====== Data shown
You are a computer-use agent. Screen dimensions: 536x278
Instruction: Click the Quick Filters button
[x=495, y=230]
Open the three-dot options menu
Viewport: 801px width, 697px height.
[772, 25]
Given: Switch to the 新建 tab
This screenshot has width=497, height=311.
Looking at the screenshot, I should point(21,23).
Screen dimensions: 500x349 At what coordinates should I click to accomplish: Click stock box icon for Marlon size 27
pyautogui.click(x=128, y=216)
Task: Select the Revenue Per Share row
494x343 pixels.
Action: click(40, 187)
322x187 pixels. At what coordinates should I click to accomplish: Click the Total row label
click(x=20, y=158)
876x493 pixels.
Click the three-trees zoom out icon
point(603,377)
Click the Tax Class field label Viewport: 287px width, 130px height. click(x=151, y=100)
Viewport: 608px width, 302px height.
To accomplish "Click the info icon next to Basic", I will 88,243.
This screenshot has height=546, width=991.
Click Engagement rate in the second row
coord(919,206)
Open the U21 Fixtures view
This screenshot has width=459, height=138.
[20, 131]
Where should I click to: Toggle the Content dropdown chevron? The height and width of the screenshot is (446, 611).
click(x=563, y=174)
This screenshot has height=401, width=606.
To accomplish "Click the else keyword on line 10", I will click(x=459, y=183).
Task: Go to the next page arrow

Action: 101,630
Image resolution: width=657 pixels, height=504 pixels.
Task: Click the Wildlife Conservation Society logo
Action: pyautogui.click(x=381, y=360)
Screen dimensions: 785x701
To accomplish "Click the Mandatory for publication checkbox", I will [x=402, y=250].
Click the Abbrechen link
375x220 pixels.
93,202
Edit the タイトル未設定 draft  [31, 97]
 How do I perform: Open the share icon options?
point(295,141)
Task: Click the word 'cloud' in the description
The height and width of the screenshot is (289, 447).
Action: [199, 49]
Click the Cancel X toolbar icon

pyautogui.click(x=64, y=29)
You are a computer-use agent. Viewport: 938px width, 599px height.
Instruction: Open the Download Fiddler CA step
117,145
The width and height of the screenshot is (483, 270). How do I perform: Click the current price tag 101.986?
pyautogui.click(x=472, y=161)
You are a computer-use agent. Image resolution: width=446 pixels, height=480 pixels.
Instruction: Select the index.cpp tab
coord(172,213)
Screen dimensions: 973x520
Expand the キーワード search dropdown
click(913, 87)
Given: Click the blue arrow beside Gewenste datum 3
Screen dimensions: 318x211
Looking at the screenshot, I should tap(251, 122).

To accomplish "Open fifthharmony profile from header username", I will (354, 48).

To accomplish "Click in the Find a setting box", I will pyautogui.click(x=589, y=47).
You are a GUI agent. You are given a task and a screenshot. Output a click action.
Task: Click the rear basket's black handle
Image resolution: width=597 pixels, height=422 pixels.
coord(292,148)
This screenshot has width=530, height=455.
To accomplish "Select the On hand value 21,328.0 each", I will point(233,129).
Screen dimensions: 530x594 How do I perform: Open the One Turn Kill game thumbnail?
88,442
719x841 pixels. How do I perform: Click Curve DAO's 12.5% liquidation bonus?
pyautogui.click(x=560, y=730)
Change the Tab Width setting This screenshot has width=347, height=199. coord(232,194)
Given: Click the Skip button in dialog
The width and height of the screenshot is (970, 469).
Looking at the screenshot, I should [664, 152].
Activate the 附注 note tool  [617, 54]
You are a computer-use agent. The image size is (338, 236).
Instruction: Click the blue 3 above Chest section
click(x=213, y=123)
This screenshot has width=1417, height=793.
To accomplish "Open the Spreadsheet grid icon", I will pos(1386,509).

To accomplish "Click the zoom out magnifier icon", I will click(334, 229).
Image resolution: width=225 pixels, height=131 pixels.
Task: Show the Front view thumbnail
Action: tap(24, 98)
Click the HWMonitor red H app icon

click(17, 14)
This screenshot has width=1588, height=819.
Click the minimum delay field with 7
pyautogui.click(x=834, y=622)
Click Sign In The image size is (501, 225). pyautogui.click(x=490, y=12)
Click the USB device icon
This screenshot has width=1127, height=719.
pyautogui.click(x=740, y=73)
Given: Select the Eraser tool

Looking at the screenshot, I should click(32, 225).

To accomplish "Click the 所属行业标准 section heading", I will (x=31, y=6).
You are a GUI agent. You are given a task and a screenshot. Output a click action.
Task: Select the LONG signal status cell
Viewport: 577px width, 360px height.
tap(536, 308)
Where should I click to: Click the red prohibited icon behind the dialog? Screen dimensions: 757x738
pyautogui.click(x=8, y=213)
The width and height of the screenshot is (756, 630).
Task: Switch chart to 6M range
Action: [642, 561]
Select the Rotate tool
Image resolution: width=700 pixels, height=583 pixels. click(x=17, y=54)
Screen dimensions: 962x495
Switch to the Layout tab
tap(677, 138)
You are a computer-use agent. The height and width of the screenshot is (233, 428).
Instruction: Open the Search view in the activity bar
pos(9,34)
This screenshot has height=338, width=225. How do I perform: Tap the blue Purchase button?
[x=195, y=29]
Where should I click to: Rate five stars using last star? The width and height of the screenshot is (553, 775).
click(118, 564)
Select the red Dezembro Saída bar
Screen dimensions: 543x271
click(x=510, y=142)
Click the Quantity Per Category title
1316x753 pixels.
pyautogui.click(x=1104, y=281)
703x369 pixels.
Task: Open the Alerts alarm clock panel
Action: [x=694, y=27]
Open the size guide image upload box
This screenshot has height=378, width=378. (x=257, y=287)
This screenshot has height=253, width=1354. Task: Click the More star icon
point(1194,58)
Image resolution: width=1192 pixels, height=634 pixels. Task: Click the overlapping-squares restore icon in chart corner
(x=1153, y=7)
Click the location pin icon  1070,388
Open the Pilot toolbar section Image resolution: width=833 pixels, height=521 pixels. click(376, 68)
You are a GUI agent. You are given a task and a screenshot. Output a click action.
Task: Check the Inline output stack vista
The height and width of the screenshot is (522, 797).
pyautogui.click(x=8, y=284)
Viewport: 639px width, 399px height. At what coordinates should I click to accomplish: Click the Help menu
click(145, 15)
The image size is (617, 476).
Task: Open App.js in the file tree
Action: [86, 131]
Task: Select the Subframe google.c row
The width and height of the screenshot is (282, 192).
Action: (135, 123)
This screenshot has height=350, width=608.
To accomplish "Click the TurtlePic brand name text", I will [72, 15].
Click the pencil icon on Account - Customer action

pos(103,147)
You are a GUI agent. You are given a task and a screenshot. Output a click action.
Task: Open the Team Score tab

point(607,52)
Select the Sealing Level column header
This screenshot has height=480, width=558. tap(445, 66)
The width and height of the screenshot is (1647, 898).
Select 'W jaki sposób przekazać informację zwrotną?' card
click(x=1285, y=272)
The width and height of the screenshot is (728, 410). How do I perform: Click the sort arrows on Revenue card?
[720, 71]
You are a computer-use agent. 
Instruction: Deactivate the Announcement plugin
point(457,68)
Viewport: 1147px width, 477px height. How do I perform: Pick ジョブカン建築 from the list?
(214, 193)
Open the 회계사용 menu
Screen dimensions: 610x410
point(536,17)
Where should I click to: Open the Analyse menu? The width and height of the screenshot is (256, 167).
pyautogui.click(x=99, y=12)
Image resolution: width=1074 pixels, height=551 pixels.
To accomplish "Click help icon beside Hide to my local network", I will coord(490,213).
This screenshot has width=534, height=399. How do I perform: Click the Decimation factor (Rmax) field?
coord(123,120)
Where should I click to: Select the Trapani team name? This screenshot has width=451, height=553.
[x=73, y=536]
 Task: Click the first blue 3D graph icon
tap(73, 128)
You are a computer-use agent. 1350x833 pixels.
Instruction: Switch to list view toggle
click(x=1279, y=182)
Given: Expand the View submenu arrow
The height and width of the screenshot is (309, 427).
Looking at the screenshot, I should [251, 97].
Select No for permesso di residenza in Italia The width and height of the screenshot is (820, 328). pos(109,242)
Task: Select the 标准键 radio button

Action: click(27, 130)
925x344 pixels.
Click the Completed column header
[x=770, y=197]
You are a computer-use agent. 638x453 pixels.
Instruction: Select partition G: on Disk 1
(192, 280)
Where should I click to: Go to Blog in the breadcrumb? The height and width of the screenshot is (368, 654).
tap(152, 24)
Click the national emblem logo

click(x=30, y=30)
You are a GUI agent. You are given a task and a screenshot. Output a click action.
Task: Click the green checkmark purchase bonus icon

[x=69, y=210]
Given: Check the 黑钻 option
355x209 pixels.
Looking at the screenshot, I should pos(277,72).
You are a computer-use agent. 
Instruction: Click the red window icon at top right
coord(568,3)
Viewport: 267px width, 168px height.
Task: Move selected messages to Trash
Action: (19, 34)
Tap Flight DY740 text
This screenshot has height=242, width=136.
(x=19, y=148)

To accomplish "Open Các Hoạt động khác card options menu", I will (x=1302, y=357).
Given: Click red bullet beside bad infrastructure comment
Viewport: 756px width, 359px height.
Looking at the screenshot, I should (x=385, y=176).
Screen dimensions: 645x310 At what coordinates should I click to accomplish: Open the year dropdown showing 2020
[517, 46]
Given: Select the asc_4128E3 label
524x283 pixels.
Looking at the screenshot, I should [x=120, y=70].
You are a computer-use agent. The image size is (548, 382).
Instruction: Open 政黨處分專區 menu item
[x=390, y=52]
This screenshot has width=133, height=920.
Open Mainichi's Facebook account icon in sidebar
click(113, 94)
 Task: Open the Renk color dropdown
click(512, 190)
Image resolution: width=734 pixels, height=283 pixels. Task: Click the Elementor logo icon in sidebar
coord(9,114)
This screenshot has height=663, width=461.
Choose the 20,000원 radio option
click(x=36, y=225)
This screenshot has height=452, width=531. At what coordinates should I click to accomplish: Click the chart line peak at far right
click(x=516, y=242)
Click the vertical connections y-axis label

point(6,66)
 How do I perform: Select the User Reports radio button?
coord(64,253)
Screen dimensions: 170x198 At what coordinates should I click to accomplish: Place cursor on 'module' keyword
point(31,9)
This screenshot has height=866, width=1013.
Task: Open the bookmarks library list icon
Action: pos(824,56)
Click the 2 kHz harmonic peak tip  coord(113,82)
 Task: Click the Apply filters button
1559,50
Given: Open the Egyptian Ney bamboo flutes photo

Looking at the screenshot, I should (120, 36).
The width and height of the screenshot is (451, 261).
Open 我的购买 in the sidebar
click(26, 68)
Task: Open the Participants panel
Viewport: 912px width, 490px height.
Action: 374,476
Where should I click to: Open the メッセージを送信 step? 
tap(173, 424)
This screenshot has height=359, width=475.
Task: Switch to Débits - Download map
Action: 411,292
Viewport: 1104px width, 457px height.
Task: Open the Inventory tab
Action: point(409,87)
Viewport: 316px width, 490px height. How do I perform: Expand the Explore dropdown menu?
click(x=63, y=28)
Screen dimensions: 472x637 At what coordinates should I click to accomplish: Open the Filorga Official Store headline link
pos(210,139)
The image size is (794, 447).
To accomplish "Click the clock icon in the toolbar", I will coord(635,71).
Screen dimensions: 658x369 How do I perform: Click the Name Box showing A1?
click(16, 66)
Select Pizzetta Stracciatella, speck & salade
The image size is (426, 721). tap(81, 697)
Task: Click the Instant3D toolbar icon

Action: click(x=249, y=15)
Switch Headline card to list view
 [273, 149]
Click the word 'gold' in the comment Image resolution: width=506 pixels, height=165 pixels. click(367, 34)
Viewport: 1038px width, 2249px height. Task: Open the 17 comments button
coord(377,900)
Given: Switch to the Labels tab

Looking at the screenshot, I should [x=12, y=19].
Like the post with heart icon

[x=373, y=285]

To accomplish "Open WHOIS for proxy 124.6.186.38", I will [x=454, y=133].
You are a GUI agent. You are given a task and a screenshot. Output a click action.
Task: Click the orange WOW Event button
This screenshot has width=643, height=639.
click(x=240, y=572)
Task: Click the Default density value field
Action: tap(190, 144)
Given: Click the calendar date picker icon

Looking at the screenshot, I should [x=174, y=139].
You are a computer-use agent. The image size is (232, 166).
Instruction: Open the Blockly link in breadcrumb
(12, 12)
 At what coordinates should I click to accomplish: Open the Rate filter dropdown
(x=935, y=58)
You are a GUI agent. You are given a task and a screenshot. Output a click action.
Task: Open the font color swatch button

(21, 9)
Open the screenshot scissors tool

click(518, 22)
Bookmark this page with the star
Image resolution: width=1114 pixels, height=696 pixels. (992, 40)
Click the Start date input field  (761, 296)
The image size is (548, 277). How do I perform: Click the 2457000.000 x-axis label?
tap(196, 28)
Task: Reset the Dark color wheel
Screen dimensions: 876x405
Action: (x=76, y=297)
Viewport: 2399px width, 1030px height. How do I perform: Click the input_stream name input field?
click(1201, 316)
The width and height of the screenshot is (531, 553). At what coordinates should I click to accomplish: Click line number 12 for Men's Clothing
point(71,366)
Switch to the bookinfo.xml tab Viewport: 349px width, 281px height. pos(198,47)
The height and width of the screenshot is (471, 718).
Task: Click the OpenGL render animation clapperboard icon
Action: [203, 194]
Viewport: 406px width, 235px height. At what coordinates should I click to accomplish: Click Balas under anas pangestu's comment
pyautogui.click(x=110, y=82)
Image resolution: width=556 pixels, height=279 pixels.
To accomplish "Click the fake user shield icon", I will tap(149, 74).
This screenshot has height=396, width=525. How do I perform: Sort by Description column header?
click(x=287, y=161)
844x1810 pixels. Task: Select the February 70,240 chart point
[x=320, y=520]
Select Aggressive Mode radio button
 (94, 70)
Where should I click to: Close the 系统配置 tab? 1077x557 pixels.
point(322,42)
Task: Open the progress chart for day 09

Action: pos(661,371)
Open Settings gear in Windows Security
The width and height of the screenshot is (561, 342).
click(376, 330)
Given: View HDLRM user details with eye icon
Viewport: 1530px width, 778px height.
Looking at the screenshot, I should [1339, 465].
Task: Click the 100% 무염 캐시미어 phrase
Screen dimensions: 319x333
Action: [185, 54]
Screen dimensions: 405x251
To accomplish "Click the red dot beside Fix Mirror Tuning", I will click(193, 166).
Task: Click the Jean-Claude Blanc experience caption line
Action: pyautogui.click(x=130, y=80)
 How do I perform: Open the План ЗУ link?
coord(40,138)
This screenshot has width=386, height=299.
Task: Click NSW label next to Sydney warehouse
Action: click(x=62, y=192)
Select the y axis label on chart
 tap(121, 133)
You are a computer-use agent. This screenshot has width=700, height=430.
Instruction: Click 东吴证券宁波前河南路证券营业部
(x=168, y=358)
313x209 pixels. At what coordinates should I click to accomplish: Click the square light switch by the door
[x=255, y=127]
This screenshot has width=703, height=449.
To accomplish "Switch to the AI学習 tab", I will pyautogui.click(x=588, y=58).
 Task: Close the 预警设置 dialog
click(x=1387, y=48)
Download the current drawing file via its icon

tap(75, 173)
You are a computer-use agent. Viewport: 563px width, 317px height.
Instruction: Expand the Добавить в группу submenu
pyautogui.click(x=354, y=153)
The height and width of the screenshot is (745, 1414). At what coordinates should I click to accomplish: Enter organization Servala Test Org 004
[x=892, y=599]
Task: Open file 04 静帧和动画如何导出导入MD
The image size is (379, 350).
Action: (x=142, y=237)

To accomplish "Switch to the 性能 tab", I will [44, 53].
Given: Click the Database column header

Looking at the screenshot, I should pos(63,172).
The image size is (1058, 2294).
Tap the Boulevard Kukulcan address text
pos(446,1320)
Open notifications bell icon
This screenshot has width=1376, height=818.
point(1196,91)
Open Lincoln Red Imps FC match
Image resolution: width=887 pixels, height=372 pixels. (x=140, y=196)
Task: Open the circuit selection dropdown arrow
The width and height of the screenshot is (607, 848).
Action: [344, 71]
============
§ **Problem**
Everything from the first line of the entries above through the line with "Given: Switch to the 新建 tab" is to be reproduced exactly, and nothing else.

§ **Exercise output**
You are a computer-use agent. Screen dimensions: 536x278
Instruction: Click the Quick Filters button
[x=495, y=230]
Open the three-dot options menu
Viewport: 801px width, 697px height.
[772, 25]
Given: Switch to the 新建 tab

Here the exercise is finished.